All schedule changes and employer communications regarding schedule changes must be in writing. Employers are required to keep all records including payment records, schedules, written offers to change schedules, consent to work forms, and employee written responses for 3 years. The employer must provide employees with a copy of their records upon reasonable request. Employers will also be required to post a notice of employees’ rights under the ordinance, and to distribute the notice to employees.

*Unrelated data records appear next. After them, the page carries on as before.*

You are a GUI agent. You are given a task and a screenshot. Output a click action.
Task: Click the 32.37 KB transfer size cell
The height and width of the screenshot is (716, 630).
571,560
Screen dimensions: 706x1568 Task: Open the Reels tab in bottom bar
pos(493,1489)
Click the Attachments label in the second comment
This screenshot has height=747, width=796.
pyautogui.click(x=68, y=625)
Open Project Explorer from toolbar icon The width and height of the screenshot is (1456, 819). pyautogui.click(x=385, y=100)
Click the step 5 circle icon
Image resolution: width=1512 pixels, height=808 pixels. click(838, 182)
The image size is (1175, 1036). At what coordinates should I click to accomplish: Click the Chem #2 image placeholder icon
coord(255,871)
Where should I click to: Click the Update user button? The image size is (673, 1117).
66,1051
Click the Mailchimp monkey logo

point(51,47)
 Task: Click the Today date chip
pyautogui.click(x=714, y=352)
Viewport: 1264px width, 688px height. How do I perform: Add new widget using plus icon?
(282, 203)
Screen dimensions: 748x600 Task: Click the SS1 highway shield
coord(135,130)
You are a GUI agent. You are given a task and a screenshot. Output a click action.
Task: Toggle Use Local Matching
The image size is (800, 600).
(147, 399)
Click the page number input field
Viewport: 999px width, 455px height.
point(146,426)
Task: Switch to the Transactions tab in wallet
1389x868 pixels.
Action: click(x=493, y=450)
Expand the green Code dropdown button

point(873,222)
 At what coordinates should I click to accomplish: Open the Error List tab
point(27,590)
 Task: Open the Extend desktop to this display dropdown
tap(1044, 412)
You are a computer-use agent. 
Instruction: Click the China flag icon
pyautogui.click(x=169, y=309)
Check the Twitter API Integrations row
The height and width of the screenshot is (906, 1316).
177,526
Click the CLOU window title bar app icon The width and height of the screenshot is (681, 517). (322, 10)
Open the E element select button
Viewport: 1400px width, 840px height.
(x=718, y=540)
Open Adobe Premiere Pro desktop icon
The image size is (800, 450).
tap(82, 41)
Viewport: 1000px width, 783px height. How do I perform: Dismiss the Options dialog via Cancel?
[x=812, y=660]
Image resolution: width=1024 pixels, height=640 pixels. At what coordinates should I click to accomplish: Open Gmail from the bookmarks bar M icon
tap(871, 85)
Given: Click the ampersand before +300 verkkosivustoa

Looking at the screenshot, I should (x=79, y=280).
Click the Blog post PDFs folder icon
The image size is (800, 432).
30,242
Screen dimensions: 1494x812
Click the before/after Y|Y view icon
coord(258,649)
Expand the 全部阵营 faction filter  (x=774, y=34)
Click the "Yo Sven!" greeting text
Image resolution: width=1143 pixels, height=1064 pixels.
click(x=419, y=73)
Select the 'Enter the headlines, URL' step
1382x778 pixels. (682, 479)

Potential Penalties for Violations
The City may investigate any possible violations and will have the authority to inspect workplaces. Employee’s will also maintain the right to bring a private action within 3 years from the date of the alleged violation. If an employer is not compliant with the ordinance, that business may be ineligible for city transactions or be issued an administrative fine: $1,000 for each employee that was retaliated against, and a fine of $300 per employee whose rights were violated for each day that a violation occurred. If an employee pursues civil action and prevails, he or she will be entitled to reasonable attorneys’ fees and costs.
The ordinance also prohibits employers from retaliating against employees for exercising their rights under the ordinance.
Employers should closely track progress of this ordinance in the City Council. Employers who wish to provide feedback regarding the ordinance to Council members should do so as soon as possible, as the Council may vote on the ordinance in the very near future.
If the ordinance is passed, employers will need to begin planning in very short order to ensure that they are in compliance before the April 2020 effective date. For example, employers with unionized workforces should plan to negotiate a waiver or otherwise address the requirements of the ordinance in any upcoming contract negotiations that may conclude after April 1, 2020. All Chicago employers should determine whether they may be covered by the ordinance and, if so, determine what practices they may need to implement or change in order to comply. We will continue to monitor progress of the ordinance and provide updates as new information becomes available.